| Activity |
Search through the entries for the word "This" and copy every line that has it.

| Extracted records |
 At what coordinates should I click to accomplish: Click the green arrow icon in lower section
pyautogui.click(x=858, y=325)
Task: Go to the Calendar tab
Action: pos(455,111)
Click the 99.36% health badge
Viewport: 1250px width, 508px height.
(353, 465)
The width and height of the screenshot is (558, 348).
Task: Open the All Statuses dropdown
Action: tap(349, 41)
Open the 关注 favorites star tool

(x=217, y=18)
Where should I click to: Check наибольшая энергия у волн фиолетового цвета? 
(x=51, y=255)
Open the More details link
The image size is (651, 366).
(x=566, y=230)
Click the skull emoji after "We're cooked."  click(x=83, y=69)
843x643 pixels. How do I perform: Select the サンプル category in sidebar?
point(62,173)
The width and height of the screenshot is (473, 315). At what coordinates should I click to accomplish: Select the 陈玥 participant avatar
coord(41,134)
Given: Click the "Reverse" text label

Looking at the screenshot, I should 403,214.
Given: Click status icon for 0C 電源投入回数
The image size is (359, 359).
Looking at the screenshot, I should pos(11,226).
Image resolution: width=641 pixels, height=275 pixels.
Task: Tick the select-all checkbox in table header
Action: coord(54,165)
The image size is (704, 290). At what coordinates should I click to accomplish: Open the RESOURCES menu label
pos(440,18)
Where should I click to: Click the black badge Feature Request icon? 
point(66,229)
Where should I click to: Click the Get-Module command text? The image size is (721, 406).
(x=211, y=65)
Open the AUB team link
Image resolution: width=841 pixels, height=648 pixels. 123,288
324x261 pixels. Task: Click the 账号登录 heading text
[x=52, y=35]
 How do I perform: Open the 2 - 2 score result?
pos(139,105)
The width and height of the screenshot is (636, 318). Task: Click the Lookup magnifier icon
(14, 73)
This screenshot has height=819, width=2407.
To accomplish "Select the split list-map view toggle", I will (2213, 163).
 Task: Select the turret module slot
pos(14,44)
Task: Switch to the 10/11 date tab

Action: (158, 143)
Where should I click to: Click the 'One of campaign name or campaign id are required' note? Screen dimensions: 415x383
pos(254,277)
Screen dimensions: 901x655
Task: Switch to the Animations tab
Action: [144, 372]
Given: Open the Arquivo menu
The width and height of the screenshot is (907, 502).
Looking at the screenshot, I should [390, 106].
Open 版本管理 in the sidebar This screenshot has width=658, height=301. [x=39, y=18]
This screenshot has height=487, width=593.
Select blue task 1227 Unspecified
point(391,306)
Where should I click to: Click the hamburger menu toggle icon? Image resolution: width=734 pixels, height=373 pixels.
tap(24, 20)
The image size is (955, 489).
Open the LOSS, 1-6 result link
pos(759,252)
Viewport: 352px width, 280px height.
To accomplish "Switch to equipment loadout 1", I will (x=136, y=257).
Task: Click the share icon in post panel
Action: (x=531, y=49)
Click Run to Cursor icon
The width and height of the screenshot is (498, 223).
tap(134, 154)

| Expected answer |
This screenshot has height=819, width=2407.
Open 版本管理 in the sidebar This screenshot has width=658, height=301. [x=39, y=18]
This screenshot has height=487, width=593.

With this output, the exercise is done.